His mother was Sallie Taylor Durant. He was baptized May 27, 1918 into the Presbyterian Church.
He has a memorial headstone at Magnolia Cemetery, Mobile, square 29, lot 47.
He attended “Southwestern at Memphis” – now Rhodes College – for a time before leaving in 1938. The school newspaper said he was survived by a daughter as well as his wife.
Dolive is listed on the killed in action panel at the center of Memorial Hall.
The July 1941 “Commissioned Officers, Cadets, Midshipmen, and Warrant Officers of the United States Naval Reserve” gives his date of rank (as an Ensign, A-VN) was 9/10/40. The July 1943 edition lists him as a LTjg.
His wife was listed as next of kin.
Photographs
Navy Directories & Officer Registers
The "Register of Commissioned and Warrant Officers of the United States Navy and Marine Corps" was published annually from 1815 through at least the 1970s; it provided rank, command or station, and occasionally billet until the beginning of World War II when command/station was no longer included. Scanned copies were reviewed and data entered from the mid-1840s through 1922, when more-frequent Navy Directories were available.
The Navy Directory was a publication that provided information on the command, billet, and rank of every active and retired naval officer. Single editions have been found online from January 1915 and March 1918, and then from three to six editions per year from 1923 through 1940; the final edition is from April 1941.

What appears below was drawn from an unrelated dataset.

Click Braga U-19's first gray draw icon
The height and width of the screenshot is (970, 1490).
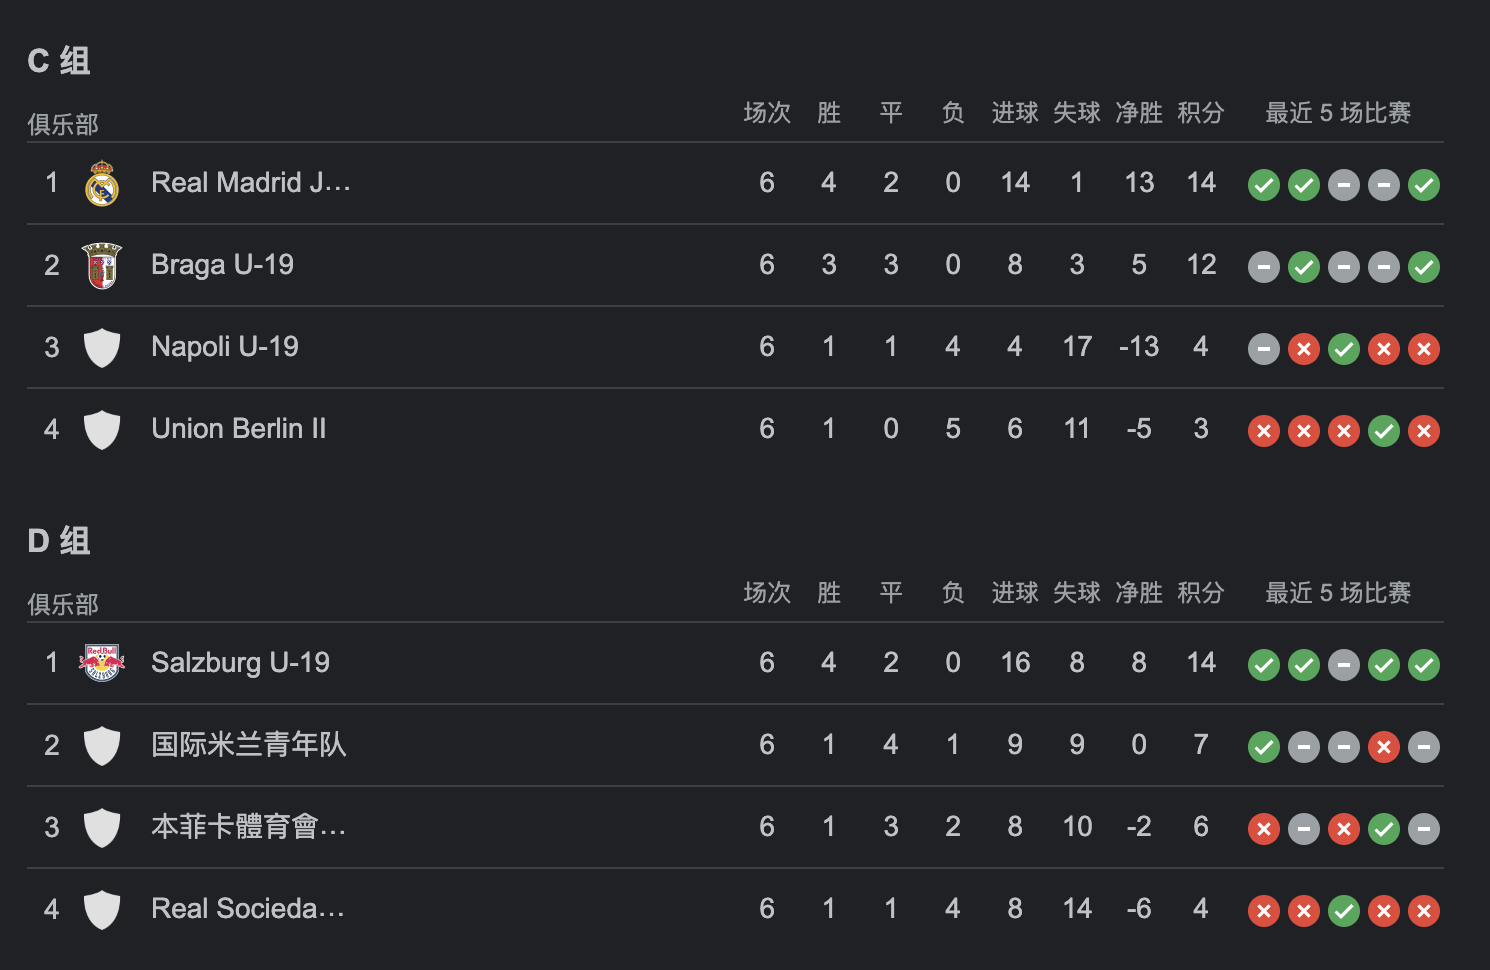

The entries in both series of documents are sometimes cryptic and confusing. They are often inconsistent, even within an edition, with the name of commands; this is especially true for aviation squadrons in the 1920s and early 1930s.
Alumni listed at the same command may or may not have had significant interactions; they could have shared a stateroom or workspace, stood many hours of watch together, or, especially at the larger commands, they might not have known each other at all. The information provides the opportunity to draw connections that are otherwise invisible, though, and gives a fuller view of the professional experiences of these alumni in Memorial Hall.
April 1941
Memorial Hall Error?
Dolive is listed on the killed in action panel in the front of Memorial Hall. While not an obvious error, inclusion on the panel for crashes like this (incidental to combat flights) has been inconsistent across WWII, the Korean War, and the Vietnam War.